--- start Passage given ---

Scroll down when you are finished drawing cards

.

.

.

.

.

.

.

.

.

.

.

.

.



### It can take a while to see which stack is better!

In [None]:
# plot ticks for each win per stack
plot_width = 500
ticks = alt.Chart(data).mark_tick(thickness=1.5).transform_filter(
    "(datum.experiment == 1) & (datum.win > 0)" 
).encode(
    alt.X(
        'card_pair:Q', 
        title='Cards drawn per stack', 
        axis=alt.Axis(ticks=False, grid=False, labels=False, title='Wins', orient='top')
    ),
    alt.Y(
        'stack:Q', 
        title='Stack', 
        scale=alt.Scale(domain=[2,0]),
        axis=None
    ),
    color=alt.Color('stack:N', title='Stack'),
).properties(
    width  = plot_width,
    height = 35,
    view=alt.ViewConfig(strokeWidth=0)
)

--- end Passage given ---
--- start Provided material ---

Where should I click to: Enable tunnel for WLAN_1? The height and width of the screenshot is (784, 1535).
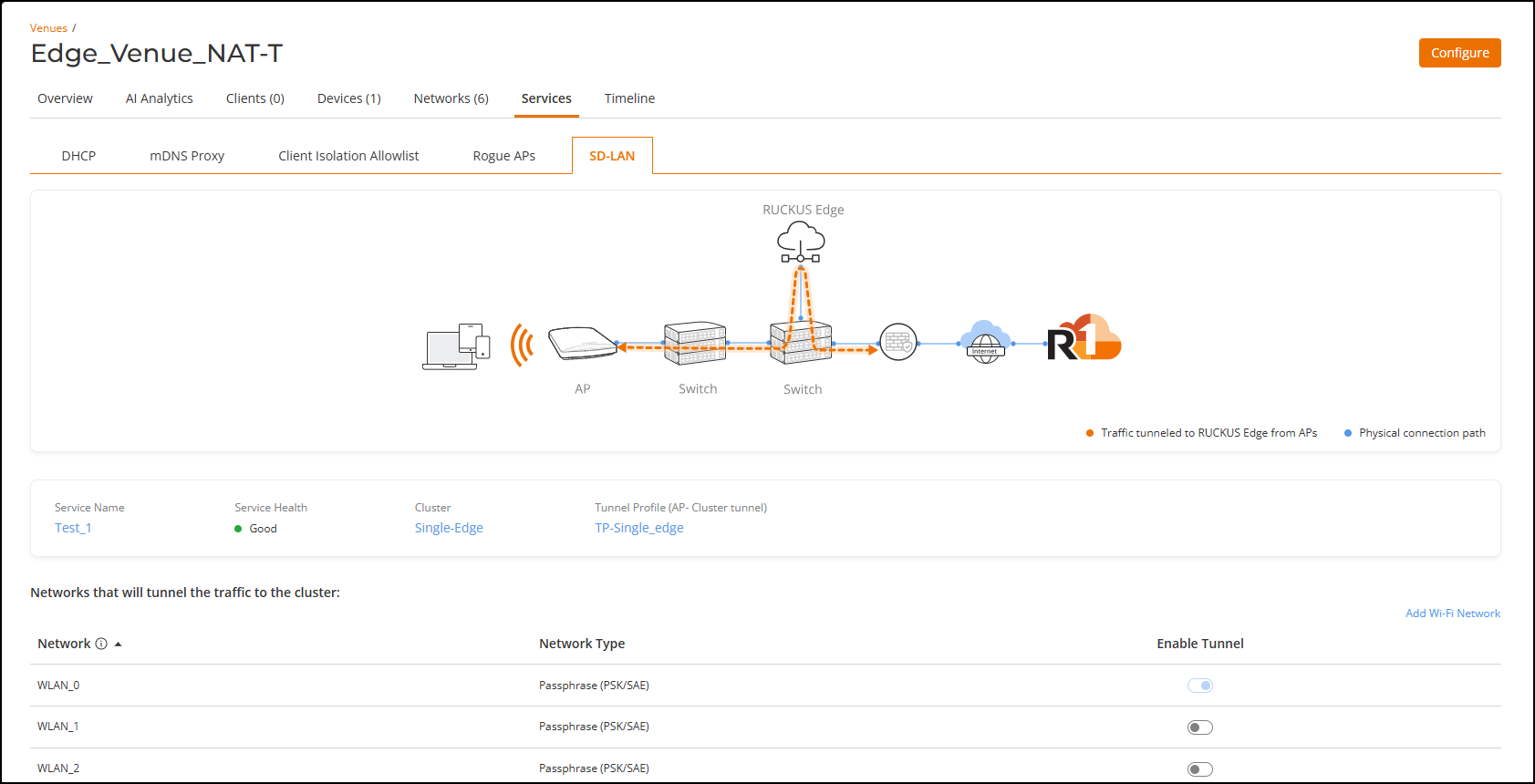(1199, 727)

--- end Provided material ---

◆ **Objective 1**
In the notebook excerpt, what thickness is set for the tick marks?
◆ **Objective 2**
Please list every keyword argument passed to alt.Axis in the notebook excerpt.

◆ **Task output 1**
1.5

◆ **Task output 2**
- ticks
- grid
- labels
- title
- orient